People closest to me often say that only I notice my deficits, and maybe they’re right. Maybe I am the only one who notices that split second decisions before my surgery cause me to stop and concentrate for 30 seconds or more now. Or that when I am alone I often do stupid things like try to start my car with my lip gloss. Or that if I have coffee in one hand and keys in the other, I cant for the life of me figure out how to open the door in front of me. Or that, in a conversation, I have to either tell the other person to stop talking or I will lose my thoughts, or just stand there politely and nod while I have the conversation with them in my head.

But then I think about how I could have been.

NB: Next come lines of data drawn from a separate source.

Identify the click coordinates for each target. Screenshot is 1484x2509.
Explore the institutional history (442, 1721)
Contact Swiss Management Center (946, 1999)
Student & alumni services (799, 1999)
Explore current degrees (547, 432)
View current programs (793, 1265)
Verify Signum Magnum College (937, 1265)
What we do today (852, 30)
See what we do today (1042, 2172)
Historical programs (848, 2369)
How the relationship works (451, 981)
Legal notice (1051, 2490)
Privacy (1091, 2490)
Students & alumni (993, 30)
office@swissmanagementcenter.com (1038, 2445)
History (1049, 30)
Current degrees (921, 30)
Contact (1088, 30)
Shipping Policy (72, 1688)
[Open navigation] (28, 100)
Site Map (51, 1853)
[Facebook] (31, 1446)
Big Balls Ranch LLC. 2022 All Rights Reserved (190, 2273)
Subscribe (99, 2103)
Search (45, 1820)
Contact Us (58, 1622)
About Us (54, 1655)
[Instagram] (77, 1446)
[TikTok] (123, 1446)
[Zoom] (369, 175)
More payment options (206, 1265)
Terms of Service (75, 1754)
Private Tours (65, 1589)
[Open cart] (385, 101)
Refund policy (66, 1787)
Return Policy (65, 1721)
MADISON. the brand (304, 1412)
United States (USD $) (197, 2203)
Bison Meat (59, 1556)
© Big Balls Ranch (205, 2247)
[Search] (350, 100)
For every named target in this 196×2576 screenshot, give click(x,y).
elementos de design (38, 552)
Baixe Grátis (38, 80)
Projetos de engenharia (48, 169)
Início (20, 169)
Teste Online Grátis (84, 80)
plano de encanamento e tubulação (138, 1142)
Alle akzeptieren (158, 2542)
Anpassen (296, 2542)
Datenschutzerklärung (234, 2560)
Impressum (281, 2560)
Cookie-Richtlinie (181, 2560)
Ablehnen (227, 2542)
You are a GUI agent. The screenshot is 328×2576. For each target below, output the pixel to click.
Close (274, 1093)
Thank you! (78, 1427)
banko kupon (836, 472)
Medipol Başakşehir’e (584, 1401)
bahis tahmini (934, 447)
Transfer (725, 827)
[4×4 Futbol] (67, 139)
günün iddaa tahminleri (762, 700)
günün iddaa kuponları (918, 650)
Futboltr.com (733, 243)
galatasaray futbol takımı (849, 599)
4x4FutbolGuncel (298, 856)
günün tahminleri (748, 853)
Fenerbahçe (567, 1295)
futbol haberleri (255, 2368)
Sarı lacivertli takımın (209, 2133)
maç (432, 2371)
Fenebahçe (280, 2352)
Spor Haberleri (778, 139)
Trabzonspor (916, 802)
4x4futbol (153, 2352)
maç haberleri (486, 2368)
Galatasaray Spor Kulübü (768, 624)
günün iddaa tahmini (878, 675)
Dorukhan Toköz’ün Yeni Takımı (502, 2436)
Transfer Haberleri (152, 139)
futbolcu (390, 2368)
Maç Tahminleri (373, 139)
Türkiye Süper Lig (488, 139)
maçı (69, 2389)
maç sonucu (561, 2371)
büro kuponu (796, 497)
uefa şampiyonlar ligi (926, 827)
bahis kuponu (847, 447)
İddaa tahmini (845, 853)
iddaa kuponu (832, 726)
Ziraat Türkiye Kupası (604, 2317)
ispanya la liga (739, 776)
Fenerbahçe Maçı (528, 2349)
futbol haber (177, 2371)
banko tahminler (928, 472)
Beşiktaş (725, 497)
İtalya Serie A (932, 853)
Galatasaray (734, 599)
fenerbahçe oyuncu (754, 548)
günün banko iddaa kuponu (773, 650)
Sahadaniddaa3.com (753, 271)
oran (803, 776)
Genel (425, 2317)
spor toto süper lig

How much I could have lost. How much my family could have lost.

How I could have died.

My heart stops. All those things seem so insignificant compared to that. So when I say that it is a choice, it really is. I can look at my current circumstances and be ticked off at the outcome, or I can choose to look at all of the blessings in my life, the fact that I am still alive. That doesn’t erase the pain that this brings to me and those that I love, but it can make life a whole lot more enjoyable and it can make me a whole lot more enjoyable to be around.

Then I think about how Jesus must have felt knowing that Judas was going to betray him with a kiss… an act of love. I wonder how he felt when He asked to have the cup removed from his hand, yet His Father didn’t. He could have, but He didn’t. I wonder how He could have loved us so deeply, so passionately to face such a horrendous death.

Yet He did.

Puts all my problems into perspective.

Choose to see what is always true instead of what happens to be true at that moment

I am so very glad that Christ chose to see the big picture

And continues to nudge me on to see it too.